/---

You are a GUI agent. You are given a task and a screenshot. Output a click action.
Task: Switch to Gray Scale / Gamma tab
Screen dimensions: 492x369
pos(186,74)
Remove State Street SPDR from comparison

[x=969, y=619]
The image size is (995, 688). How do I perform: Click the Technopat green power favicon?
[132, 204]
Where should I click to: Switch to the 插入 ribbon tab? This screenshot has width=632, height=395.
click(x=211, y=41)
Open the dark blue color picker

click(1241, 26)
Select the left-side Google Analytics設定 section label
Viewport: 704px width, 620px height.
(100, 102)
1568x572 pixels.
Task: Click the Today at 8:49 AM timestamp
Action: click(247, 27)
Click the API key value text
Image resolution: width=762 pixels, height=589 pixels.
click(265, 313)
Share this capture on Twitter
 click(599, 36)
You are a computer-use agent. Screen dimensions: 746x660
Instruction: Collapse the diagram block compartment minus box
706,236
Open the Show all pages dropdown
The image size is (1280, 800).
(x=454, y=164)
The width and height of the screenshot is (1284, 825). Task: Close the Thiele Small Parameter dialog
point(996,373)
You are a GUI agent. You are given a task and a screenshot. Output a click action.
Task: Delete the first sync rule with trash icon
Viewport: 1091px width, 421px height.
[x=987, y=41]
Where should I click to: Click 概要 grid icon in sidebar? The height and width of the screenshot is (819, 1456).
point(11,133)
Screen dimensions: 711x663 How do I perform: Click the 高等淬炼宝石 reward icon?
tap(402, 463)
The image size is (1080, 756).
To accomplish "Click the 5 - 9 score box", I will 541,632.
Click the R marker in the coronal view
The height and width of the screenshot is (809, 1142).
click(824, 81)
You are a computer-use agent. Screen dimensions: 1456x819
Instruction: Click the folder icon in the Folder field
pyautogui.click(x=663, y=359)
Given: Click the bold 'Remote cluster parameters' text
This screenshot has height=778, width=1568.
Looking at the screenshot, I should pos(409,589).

\---

What you should do: Please copy the material above line for line, with no changes.

Result:
You are a GUI agent. You are given a task and a screenshot. Output a click action.
Task: Switch to Gray Scale / Gamma tab
Screen dimensions: 492x369
pos(186,74)
Remove State Street SPDR from comparison

[x=969, y=619]
The image size is (995, 688). How do I perform: Click the Technopat green power favicon?
[132, 204]
Where should I click to: Switch to the 插入 ribbon tab? This screenshot has width=632, height=395.
click(x=211, y=41)
Open the dark blue color picker

click(1241, 26)
Select the left-side Google Analytics設定 section label
Viewport: 704px width, 620px height.
(100, 102)
1568x572 pixels.
Task: Click the Today at 8:49 AM timestamp
Action: click(247, 27)
Click the API key value text
Image resolution: width=762 pixels, height=589 pixels.
click(265, 313)
Share this capture on Twitter
 click(599, 36)
You are a computer-use agent. Screen dimensions: 746x660
Instruction: Collapse the diagram block compartment minus box
706,236
Open the Show all pages dropdown
The image size is (1280, 800).
(x=454, y=164)
The width and height of the screenshot is (1284, 825). Task: Close the Thiele Small Parameter dialog
point(996,373)
You are a GUI agent. You are given a task and a screenshot. Output a click action.
Task: Delete the first sync rule with trash icon
Viewport: 1091px width, 421px height.
[x=987, y=41]
Where should I click to: Click 概要 grid icon in sidebar? The height and width of the screenshot is (819, 1456).
point(11,133)
Screen dimensions: 711x663 How do I perform: Click the 高等淬炼宝石 reward icon?
tap(402, 463)
The image size is (1080, 756).
To accomplish "Click the 5 - 9 score box", I will 541,632.
Click the R marker in the coronal view
The height and width of the screenshot is (809, 1142).
click(824, 81)
You are a computer-use agent. Screen dimensions: 1456x819
Instruction: Click the folder icon in the Folder field
pyautogui.click(x=663, y=359)
Given: Click the bold 'Remote cluster parameters' text
This screenshot has height=778, width=1568.
Looking at the screenshot, I should pos(409,589).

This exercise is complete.